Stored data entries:
■ ■ ■

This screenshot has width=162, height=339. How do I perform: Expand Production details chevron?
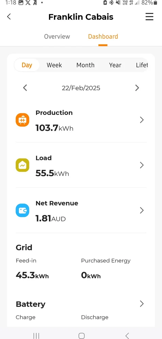[x=142, y=120]
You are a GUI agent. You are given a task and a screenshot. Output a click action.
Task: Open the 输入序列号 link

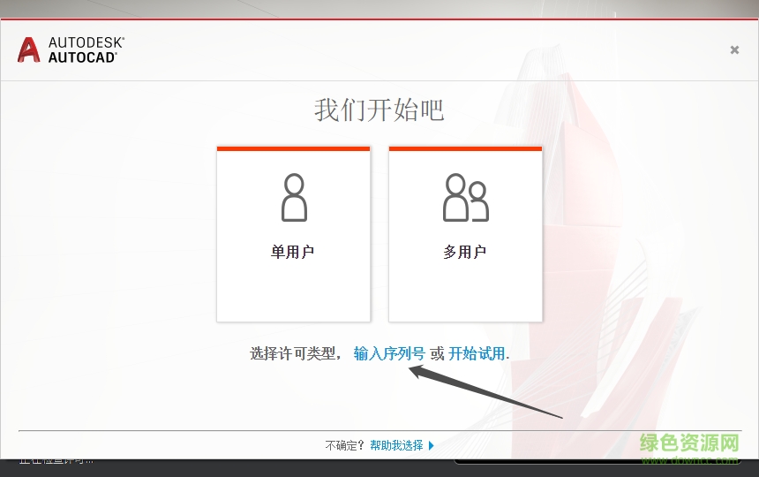click(x=389, y=353)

■ ■ ■

Print each record as it appears above, dropping every picture from the copy.

This screenshot has width=162, height=339. How do I perform: Expand Production details chevron?
[x=142, y=120]
You are a GUI agent. You are given a task and a screenshot. Output a click action.
Task: Open the 输入序列号 link

click(x=389, y=353)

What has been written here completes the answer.